> **PROBLEM STATEMENT**
Look through the data below. Collect every line where the word "Select" occurs.
....................
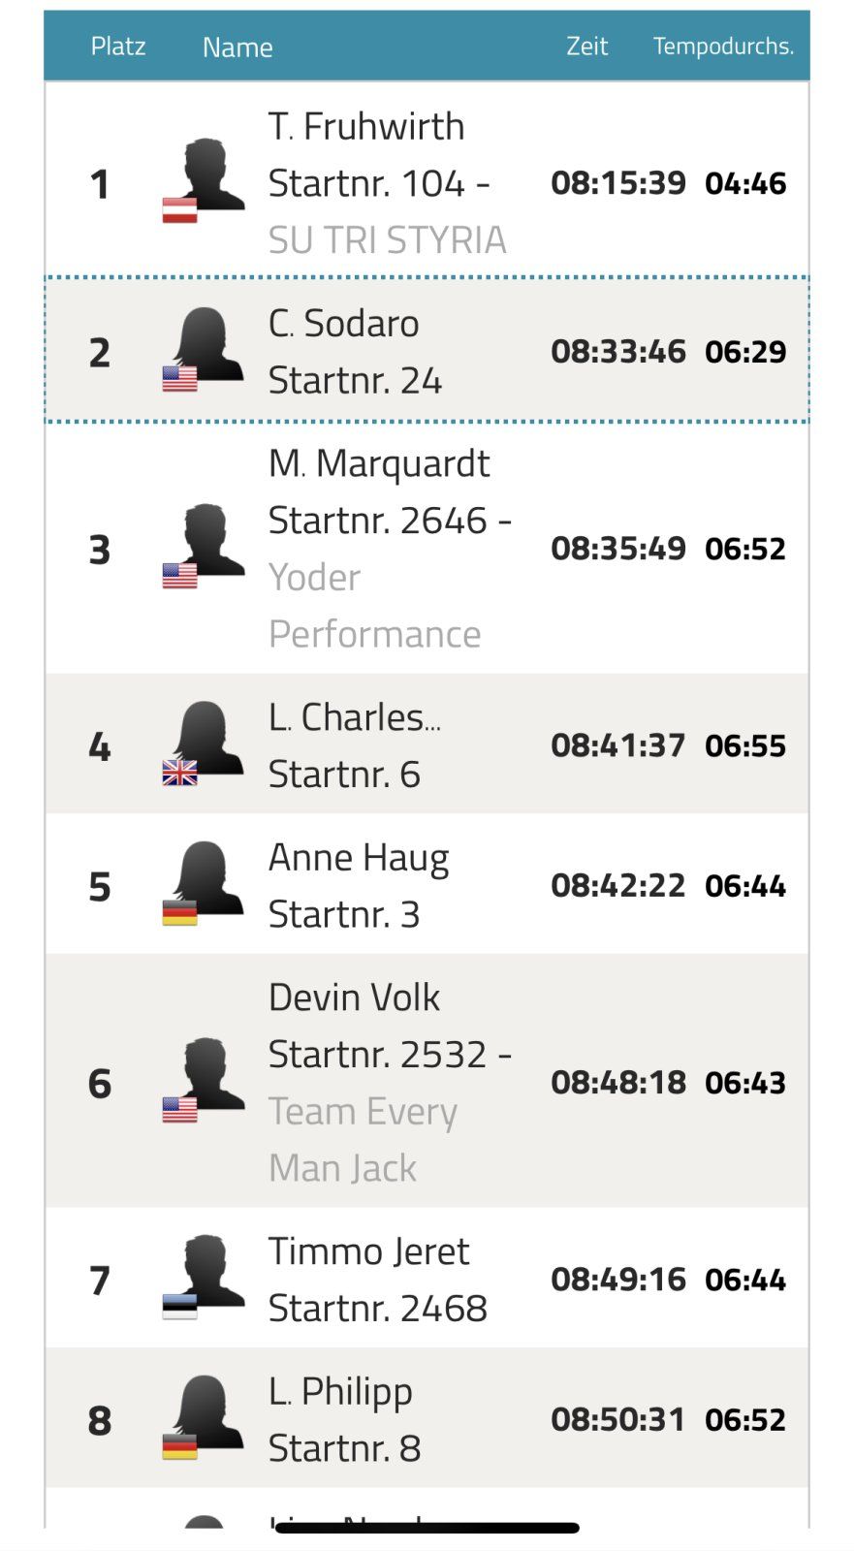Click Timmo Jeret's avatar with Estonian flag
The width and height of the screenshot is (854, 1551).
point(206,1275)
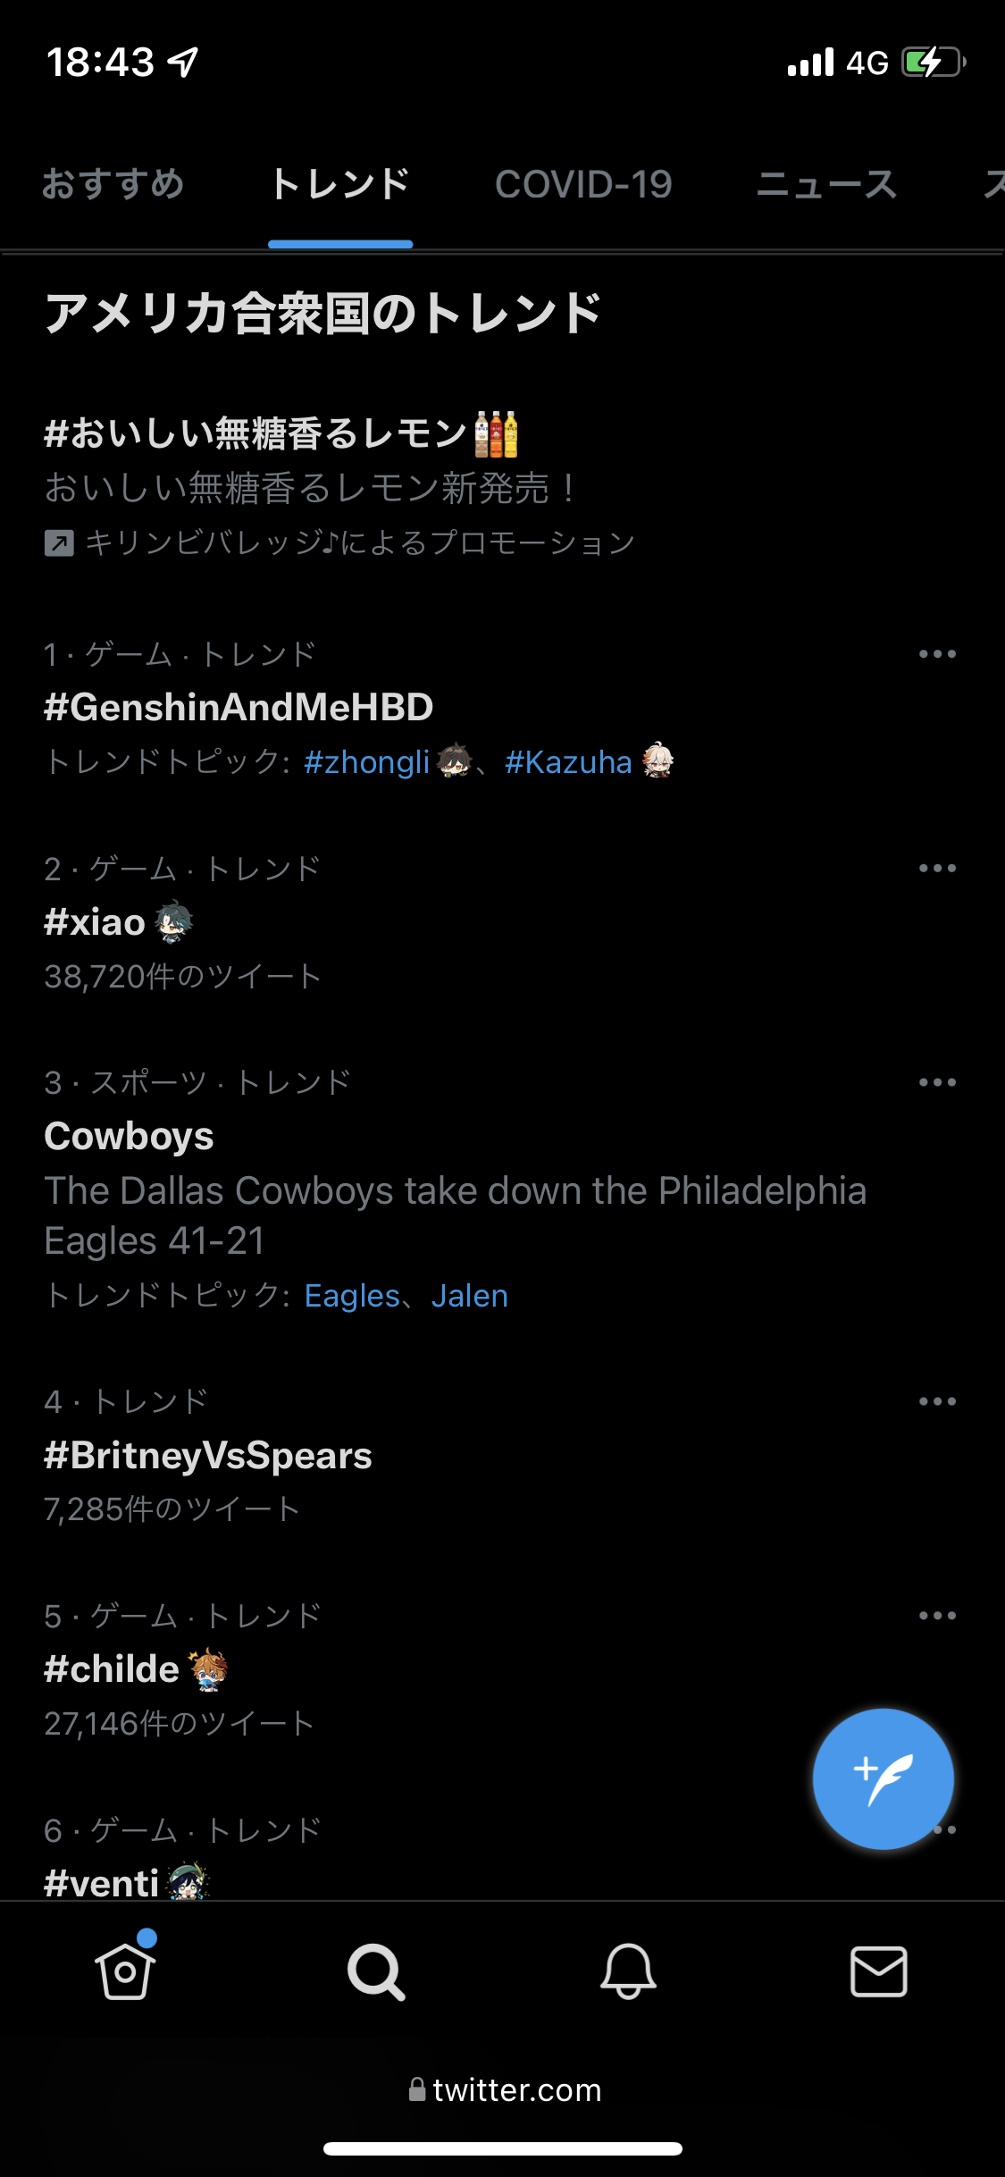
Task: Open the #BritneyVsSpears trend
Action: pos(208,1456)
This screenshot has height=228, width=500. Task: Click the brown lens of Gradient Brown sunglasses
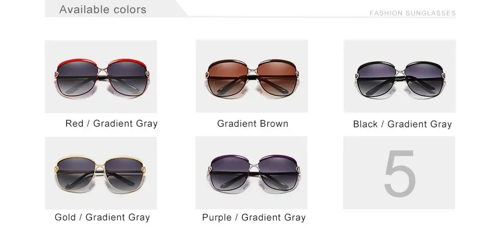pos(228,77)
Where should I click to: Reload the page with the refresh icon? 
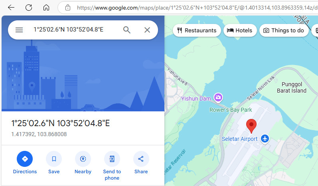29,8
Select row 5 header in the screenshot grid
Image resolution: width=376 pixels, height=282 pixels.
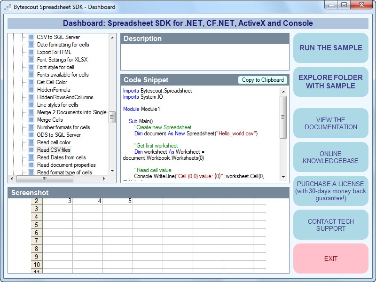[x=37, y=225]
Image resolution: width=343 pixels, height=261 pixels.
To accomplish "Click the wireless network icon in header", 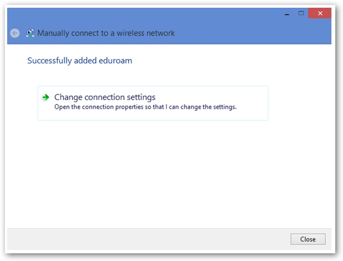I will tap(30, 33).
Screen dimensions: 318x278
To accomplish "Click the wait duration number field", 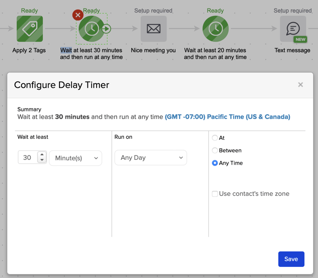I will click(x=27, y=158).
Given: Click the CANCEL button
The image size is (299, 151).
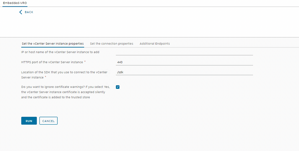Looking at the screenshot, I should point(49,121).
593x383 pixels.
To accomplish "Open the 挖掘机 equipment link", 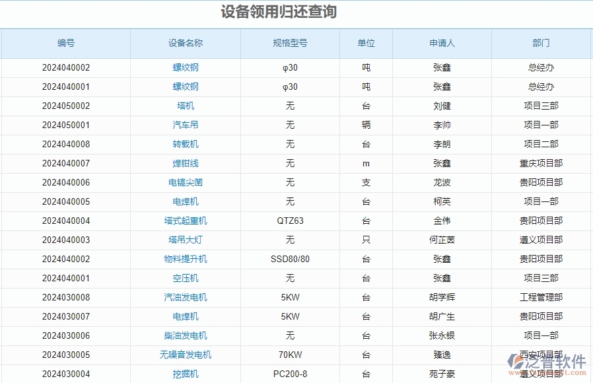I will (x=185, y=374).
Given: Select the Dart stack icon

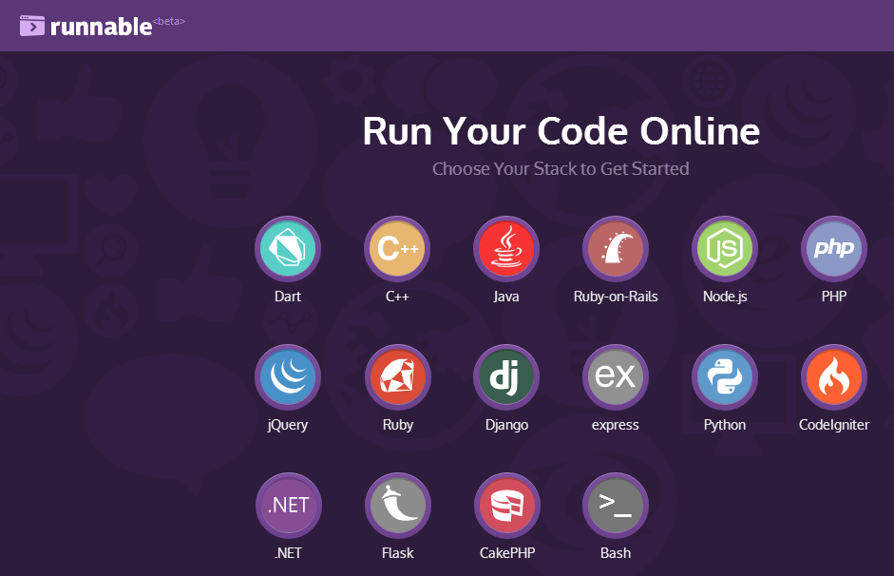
....................
> **YOUR SOLUTION**
Select row 5 header in the screenshot grid
Given: Select the Dart stack icon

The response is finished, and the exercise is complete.